Analytics with server logs

With data in hand, the analysis can be done however you want. On the simple side, one might simply plot the number of requests per day to see whether there are any interesting patterns, such as peaks on weekends. On the other extreme, one could throw state of the art machine learning algorithms at the data to identify individuals and their browsing habits, like Google no doubt does.

For me, some basic reporting is sufficient. Two programs I have found and tried are visitors and GoAccess. visitors is old: it doesn't recognize Chrome's User Agent, for example, and its reports are visually simple. GoAccess is newer and primarily intended for live monitoring, though it can generate reports too. Both work well.

After playing with both, I settled on a short script for generating reports:

#!/bin/bash

scp -r user@server.example.com:/var/log/webserver logs
find logs -name "*.gz" | parallel gunzip
cat logs/* | goaccess -p ~/.goaccessrc -a > report.html

Some analytics for this site

Before I finish, I'd like to share some general insights I got from this site's analytics.
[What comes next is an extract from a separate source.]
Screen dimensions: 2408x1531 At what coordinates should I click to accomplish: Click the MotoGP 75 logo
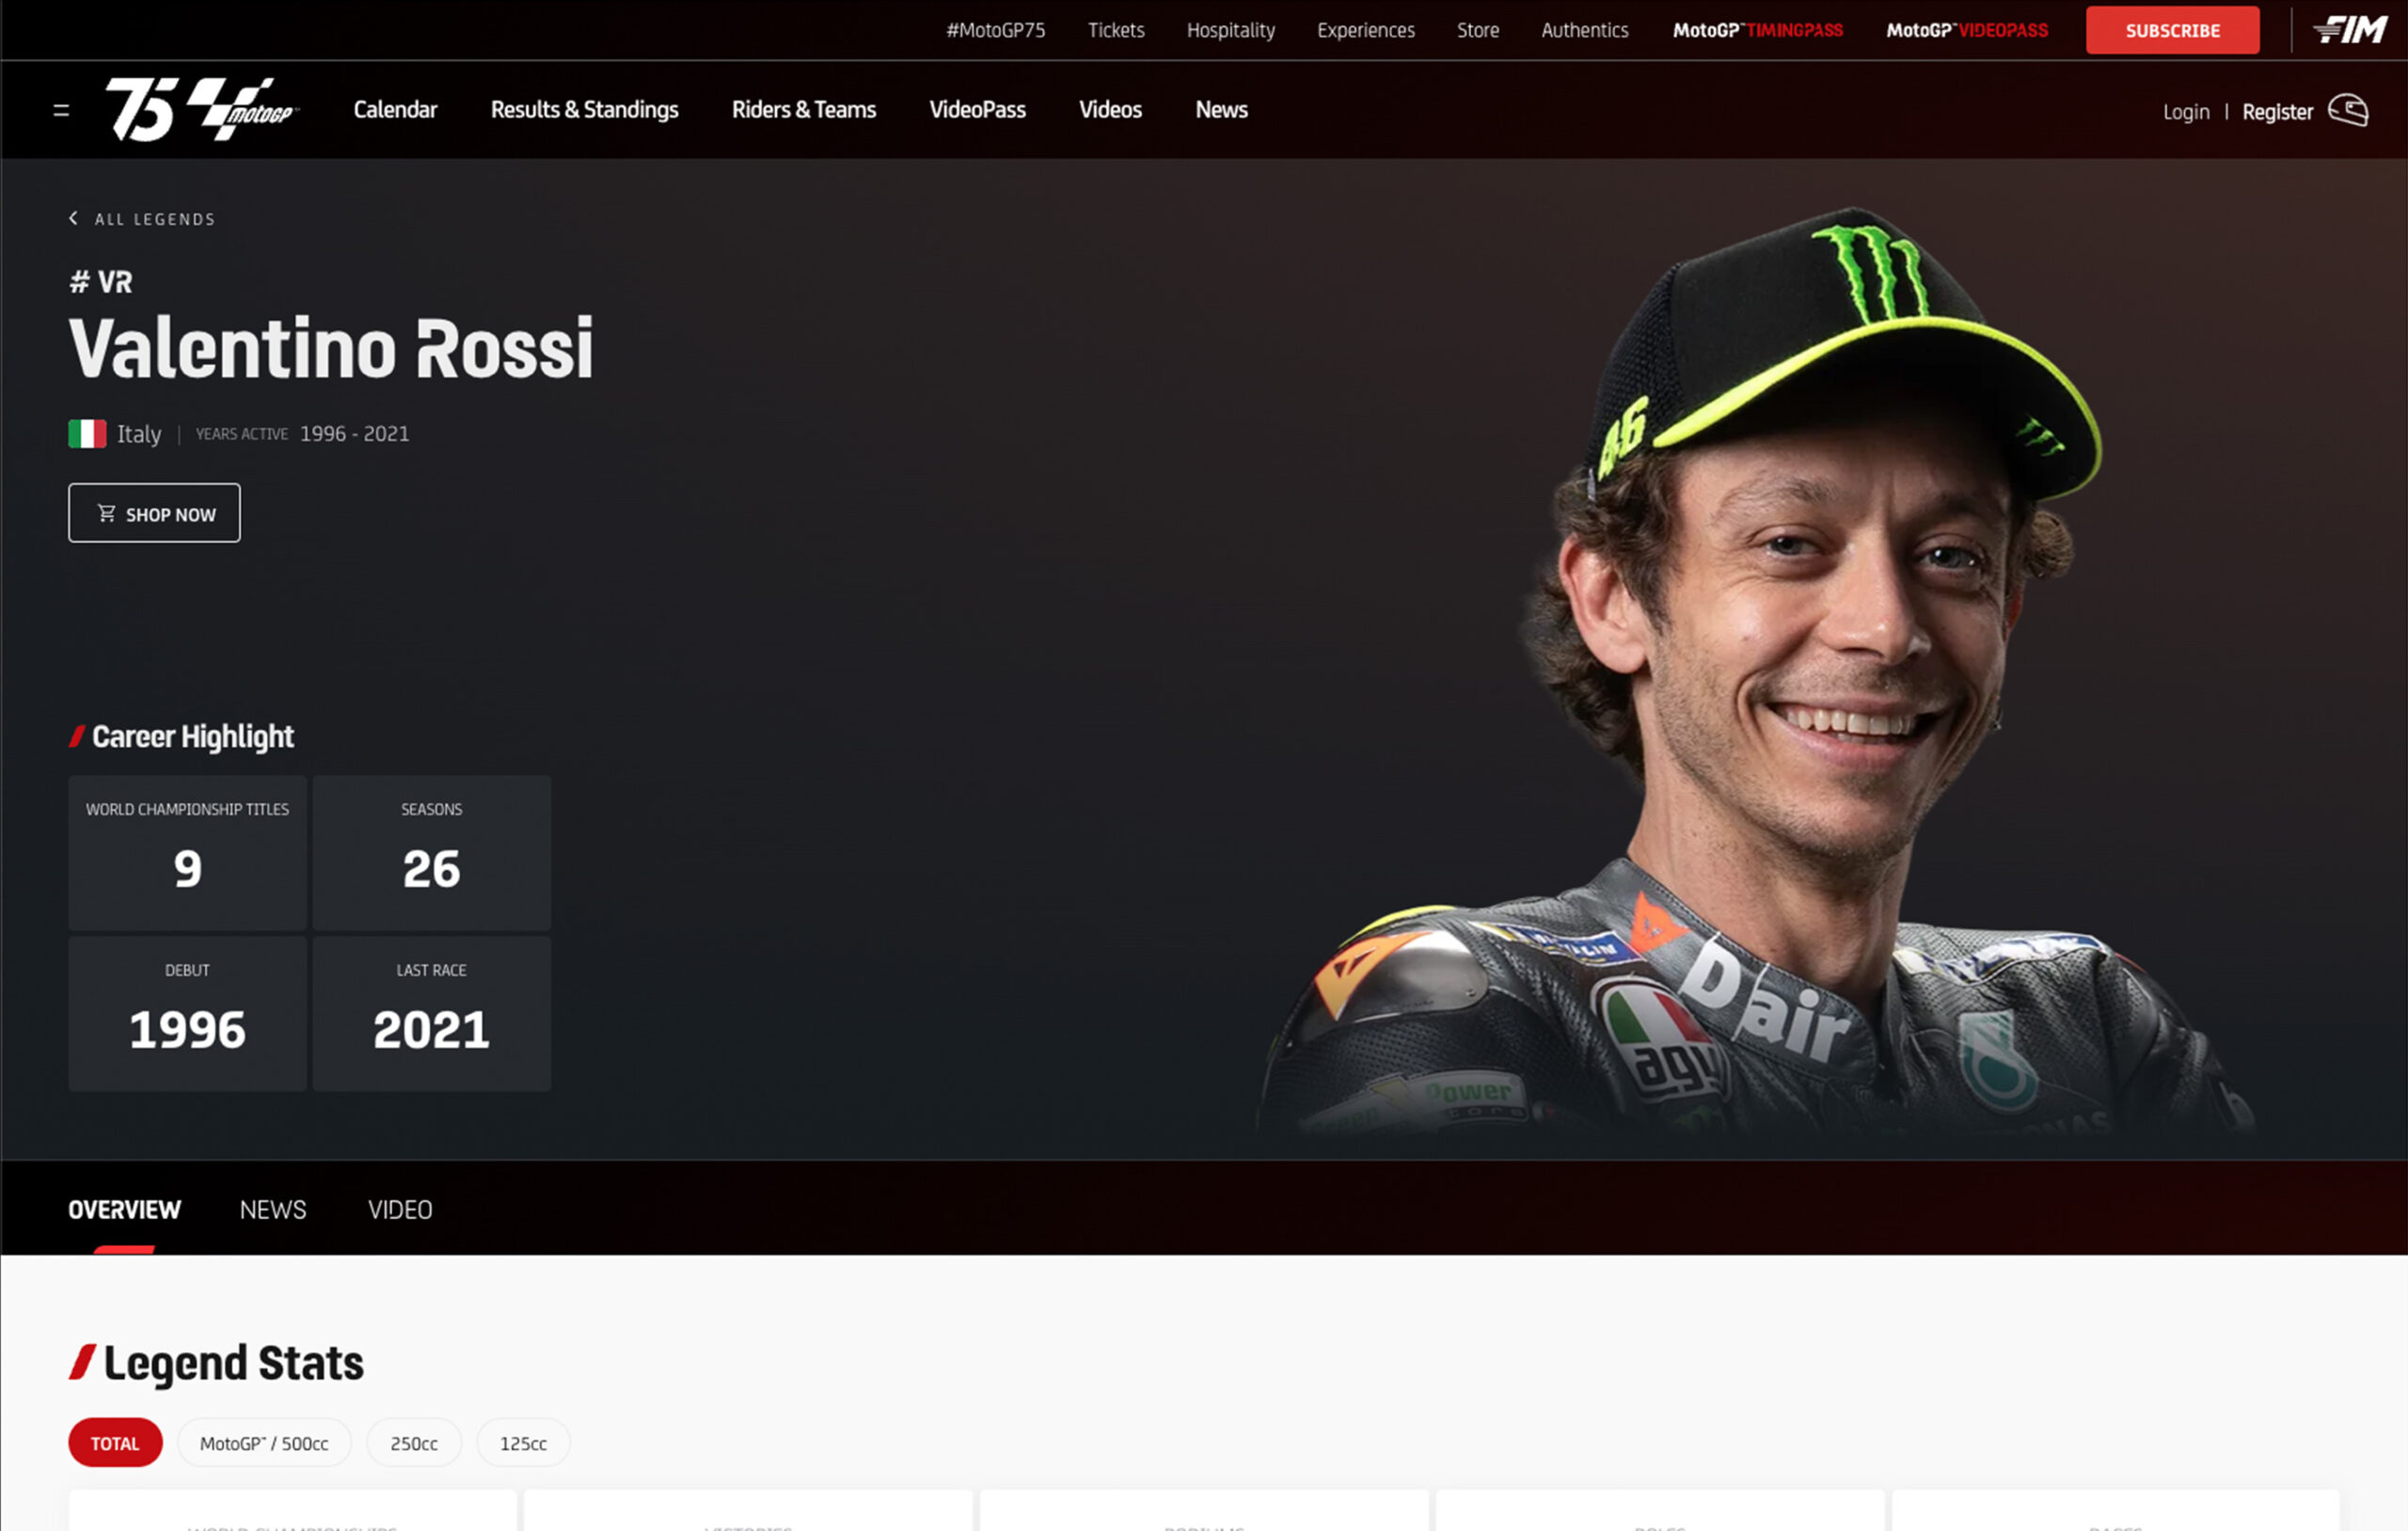coord(202,109)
First, from Google Analytics. There was a peak in visits in the latter half of December, with an average of about 30 per day. Before that, the average was around 7 per day. Of the roughly 300 visits in the past month, almost all go to / (the homepage). There were 250 Chrome users and 40 Firefox users.

Next, from my server logs. There was a fairly even distribution of visits in November and December, averaging roughly 60 per day. There were a total of 3000 visits to /, and 150 visits to /robots.txt (these requests failed, as this site uses /index.xml instead). There were 2000 web crawlers, 1500 Firefox users, and 100 Chrome users.

There are huge discrepancies in the data from Google Analytics and my server logs. In particular, Google Analytics only tracked 10% of the actual visits to my site. This brings me to my earlier point, Google Analytics not only sucks morally, it sucks technically as well.

I'm not qualified to give deep insights about this, but I suspect the reason is JavaScript blocking. Web crawlers and bots did not show up in Google Analytics because they do not execute JavaScript, but many human users (or visitors that appear to be human users) did not show up either. As the average user grows more and more aware of privacy issues and begins blocking tracking ads and scripts, Google Analytics and other forms of JavaScript tracking are just going to suck more and more.

P.S.: For you bots and script kiddies poking at phpMyAdmin and cgi-bin, this site is completely static. I wish you good luck trying to exploit the HTML files.